Bank credit, key driver of Nigeria’s economic growth – Ajibola

By Folake Ogunleye

The President Chartered Institute of Bankers of Nigeria (CIBN) Professor  Olusegun Ajibola said bank credit was the key driver of Nigeria’s overall economic growth whose impact varied when the economy is disaggregated into sectors and sub sectors.

Speaking at the 3rd inaugural lecture of the Caleb University entitled,   rhythms and riddles of bank credit synergies and dislocations in Nigeria’s economic growth”, he said bank credit was an important determinant of the level of productive investment in Nigeria adding that it was made up of loans, advances, and investment which constitute important segments of the commercial banks’ assets.

According to him, money in economic development buttresses the relevance of bank credit as a key enabler for growth and development.

He stated that most Nigerians get their business source from commercial banks rather than other financial institutions because the financial institutions charge more on their loans  than the commercial banks and this has made commercial bank credit more popular among Nigerian investors and that is why their credit aggregates on economic growth in Nigeria from 1970 to date.

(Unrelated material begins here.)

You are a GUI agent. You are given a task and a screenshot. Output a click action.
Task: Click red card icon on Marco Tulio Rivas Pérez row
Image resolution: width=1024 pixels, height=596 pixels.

According to him, various religions view banking and credit from different perspectives. For instance, he said the Islamic religion forbids the collection of interest on deposit or charging of interest on loan and Christianity frowns at it in Old Testament for which he quoted some bible verses to back it up.

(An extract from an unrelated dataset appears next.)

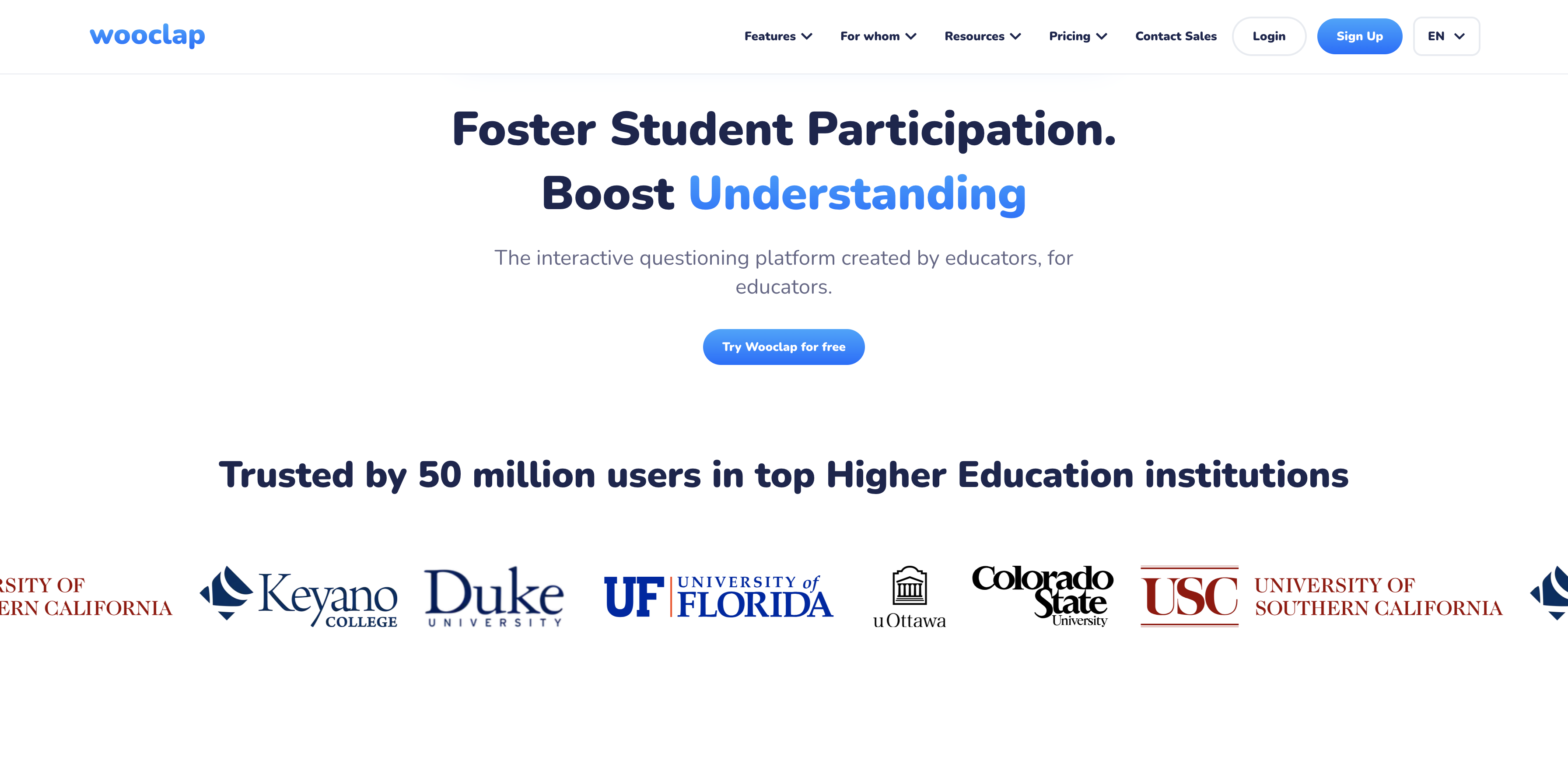Click Try Wooclap for free
This screenshot has width=1568, height=778.
(x=784, y=347)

He stressed that for bank credit to be effective, the variable must be effectively managed which he highlighted the variables as inflation, foreign exchange and political stability.

He acknowledged that problems associated with economic growth in Nigeria cannot alone be resolved by deployment of money in various sectors but by a package of  policies that would address other macroeconomic challenges of inflation, availability of foreign exchange,  and  socio-political stability and security.

He further said efforts of the bankers’ committee in order to reduce the funding cost of SMEs in the country through a programme tagged Small Medium Enterprises Equity Investment Scheme (SMEEIES) which was initiated 15years ago, did not achieve the desired objectives of proper growth in the segments of the national economy.

He recommended that all banks should restructure their operations and business template to direct source longer term funds in the form of equity, debentures, bonds, tenured deposits to enable them lend for a longer duration.

“Banks should remain ethical and professional in the conduct of their lending business and also engage staff of right skills and competence in lending.

“More so, National Orientation Agency (NOA) and other similar arms of government should mount campaigns  in order to let Nigerians know that bank loans are meant to be paid back, it is not their own share of national cake.

“Specialized   financial institutions such as Bank of Agriculture, Bank of Industry, Nigeria Export-Import Bank, and the New National Development Bank should stick faithfully to their mandates of lending”, he added.